Extending the Method to Longitudinal Data
Emerging adulthood researchers are almost always interested in estimating effects that span more than one time point. An added complication of this type of research is that participants may move in and out of a treatment. For example, Jonkmann et al. (2014) investigated the effect of changes in living situations on personality development in young adults. Some of the young adults changed their living arrangement during the 3 years of data collection.
In addition, confounders of relevant relationships may be time variant, meaning that they take on different values at different points in time, and confounders at later points in time may be affected by previous confounders, previous treatment assignments, or previous outcome variables. This entangled structure in longitudinal data makes it impossible to use regression adjustment to estimate certain types of effect (Robins, 1986). Specifically, conditioning on variables that are confounders for later outcomes (as would be done in regression with longitudinal data), but are at the same time also caused by earlier treatment variables, has the potential to increase bias for two reasons. First, any variables whose causal effect was of interest that had an effect on one of the covariates that we conditioned on will incur bias because a causal pathway of this variable is now blocked (sometimes referred to as overadjustment). Second, unobserved covariates (even if they were not confounders) that have an effect on the variable that we conditioned on in the regression, and also have an effect on other variables of interest in our model, will now bias effects of interest (sometimes referred to as endogenous selection or collider bias). This type of collider bias has been explored in the causal inference literature (Cole et al., 2010; Greenland, 2003) and recently also in the missing data literature (Mohan, Pearl, & Tian, 2013; Thoemmes & Mohan, 2015; Thoemmes & Rose, 2014).
Likewise, the use of propensity score matching is infeasible if the treatment itself is time varying because this would involve repeatedly matching at every time point, potentially with different participants, making it impossible to actually describe longitudinal change. There is in fact currently no implementation for propensity score matching for longitudinal data with time-varying treatments.

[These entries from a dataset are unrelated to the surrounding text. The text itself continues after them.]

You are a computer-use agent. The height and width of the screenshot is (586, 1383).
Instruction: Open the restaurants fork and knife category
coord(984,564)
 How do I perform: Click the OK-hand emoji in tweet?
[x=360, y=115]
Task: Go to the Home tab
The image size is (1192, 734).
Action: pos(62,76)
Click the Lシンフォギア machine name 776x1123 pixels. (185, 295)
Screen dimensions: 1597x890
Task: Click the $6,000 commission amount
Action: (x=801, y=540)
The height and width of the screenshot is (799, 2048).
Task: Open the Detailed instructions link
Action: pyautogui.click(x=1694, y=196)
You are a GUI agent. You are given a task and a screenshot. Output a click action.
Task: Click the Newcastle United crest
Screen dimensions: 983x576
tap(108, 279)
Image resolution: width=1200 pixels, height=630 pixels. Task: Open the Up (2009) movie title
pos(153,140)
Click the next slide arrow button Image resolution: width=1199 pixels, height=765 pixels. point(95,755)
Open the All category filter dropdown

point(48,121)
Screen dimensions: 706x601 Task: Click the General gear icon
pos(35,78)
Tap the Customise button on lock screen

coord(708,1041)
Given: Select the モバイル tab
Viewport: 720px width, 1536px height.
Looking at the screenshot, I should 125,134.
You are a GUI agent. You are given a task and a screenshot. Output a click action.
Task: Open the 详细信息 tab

To illustrate the type of data situations that we would encounter in such a setting, consider a study designed to investigate the effects of a hypothetical intervention to reduce subsequent levels of depression over time (e.g., VanderWeele, Hawkley, Thisted, & Cacioppo, 2011). Consider further that the intervention is offered over 3 years, and data are collected longitudinally for a total of 4 years that includes a year of posttest data. The decision to participate in the program is not randomized, meaning that participants can self-select at any time in the program. Because of this nonrandomized self-selection into the treatment, we may assume that existing personality traits, prior depression (and many other covariates) are potential confounders for the treatment effect on depression. In addition to depression levels, we measure a potentially large array of confounding variables across all time points. These covariates, just like the outcome and treatment status, are time varying. In this particular data structure, several research questions of interest could be posed. A natural question might be to ask: What is the causal effect of the treatment at each time point on the outcome at the latest time point? Another question might be: What is the causal effect of any given particular sequence of being treated or untreated on the outcome, for example, what is the effect of being treated at every single time point versus only being treated at the first time point and then never again? A similar question might be what is the cumulative causal effect of being treated at various time points, for example, what is the effect of being treated at least once versus being treated at all times, or not at all? All of these questions can be reasonably asked, and they can be answered using IPTW and marginal structural models (MSMs).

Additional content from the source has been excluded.